Going back to one of the very first installments of “Spider-Verse” (which, believe it or not, took place in August), the character of Karn – an Inheritor who appeared to be the black sheep of this totem-hunting family – struck me as someone who would likely be a key part of the plot. It’s not every day that a secondary villain gets his very own “B” story in a comic that is geared towards generating sympathy for the character. But the presence of Karn was a Chekovian gun if there ever was one – at least, that’s what I had assumed.
As “Spider-Verse” chugged along through all of its iterations, the focus seemingly moved away from Karn and instead shifted to some of the other Inheritors, as well as some of the numerous other Spider-characters who had not yet made an appearance in the arc. In typical Dan Slott fashion, a bit of lip service was paid to Karn in Amazing Spider-Man #11, with a passing reference to the character that accomplished little beyond showing that Chekovian gun in the holster, still waiting to be fired. Then we got two more issues of ASM and a bunch of other tie-ins, and Karn was pushed to the back of the idea pile again.
That’s why I was so surprised to see that gun finally fire in the first part of one of the “Spider-Verse,” B-titles, Spider-Verse Team-Up #3. I guess I shouldn’t be complaining about any lack of follow-through with Karn’s story, but I have to imagine for anyone who has not been reading (or has given up reading) all of the various tie-ins for this arc that they’re going to be in for a rude awakening when Karn suddenly shows up on Team Spider-Man in next week’s big “Spider-Verse” finale.

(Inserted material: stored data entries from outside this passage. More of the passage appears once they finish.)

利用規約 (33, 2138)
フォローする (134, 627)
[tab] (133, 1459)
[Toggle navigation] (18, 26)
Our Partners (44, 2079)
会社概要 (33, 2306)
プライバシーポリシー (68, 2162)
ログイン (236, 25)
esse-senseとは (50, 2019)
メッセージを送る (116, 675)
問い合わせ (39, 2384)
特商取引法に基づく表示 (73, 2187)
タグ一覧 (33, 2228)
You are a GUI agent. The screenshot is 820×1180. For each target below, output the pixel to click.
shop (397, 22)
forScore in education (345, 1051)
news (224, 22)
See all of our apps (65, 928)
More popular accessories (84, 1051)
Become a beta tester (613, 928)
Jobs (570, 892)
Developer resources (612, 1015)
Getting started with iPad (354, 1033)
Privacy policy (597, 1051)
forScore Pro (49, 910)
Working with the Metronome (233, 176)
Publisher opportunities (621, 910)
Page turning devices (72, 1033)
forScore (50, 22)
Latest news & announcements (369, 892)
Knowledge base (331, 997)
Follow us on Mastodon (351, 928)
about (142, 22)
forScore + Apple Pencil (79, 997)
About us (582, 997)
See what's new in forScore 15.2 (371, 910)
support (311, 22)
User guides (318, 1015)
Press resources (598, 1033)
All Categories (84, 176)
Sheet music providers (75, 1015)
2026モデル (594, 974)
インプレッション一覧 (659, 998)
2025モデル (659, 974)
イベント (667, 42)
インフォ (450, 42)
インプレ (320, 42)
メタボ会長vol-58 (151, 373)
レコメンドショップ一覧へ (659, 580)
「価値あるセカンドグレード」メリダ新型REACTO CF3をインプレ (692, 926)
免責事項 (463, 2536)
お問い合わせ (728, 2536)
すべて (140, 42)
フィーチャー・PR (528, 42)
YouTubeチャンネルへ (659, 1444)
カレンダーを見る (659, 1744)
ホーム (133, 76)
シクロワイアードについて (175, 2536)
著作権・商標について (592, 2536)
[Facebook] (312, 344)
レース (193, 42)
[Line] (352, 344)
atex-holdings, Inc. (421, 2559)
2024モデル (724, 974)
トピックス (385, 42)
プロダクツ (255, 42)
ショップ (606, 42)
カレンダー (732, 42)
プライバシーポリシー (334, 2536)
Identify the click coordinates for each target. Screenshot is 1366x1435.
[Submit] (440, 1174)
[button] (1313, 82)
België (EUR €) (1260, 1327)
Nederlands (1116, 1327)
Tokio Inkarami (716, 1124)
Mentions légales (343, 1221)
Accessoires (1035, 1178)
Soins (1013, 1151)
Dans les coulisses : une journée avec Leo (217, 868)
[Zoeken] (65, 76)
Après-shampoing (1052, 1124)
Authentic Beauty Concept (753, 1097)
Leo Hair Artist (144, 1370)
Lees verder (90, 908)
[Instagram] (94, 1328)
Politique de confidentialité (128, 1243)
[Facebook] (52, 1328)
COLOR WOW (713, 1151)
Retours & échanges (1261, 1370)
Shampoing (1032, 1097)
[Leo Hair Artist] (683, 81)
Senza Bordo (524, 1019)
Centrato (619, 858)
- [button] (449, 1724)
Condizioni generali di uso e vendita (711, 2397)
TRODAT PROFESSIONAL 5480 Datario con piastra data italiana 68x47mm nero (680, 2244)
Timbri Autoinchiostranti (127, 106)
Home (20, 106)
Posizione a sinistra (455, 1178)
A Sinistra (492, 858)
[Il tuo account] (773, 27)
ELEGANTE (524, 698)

For those who think I’m being far too critical of this storyline and I’m not just allowing myself to have fun and “go with it,” the arc of Karn is a perfect demonstration as to why I’ve turned so hard and fast on this whole experience. Introducing a character and teasing his betrayal of his villainous brothers in the main narrative only to bury it and finally pull the trigger in a B book that only a fraction of your audience is reading just epitomes how uncontrollably bloated “Spider-Verse” has become. Such a critical moment – quite possibly the one that will firmly turn the tide in the favor of the Spiders, needs more than just a couple of one-page references before making the big reveal. It’s also entirely unconvincing that a character would finally decide to turn on his blood just because a couple of heroes asked him nicely to do it (as we saw in SV Team-Up #3). Are you telling me that instead of seeing Miles Morales recruiting Cowboy Spiders, or sequences of Japanese Spider-Man triumphantly showing up only to get his rear end handed to him by Solus, we couldn’t have gotten some actual instances of character development with Karn?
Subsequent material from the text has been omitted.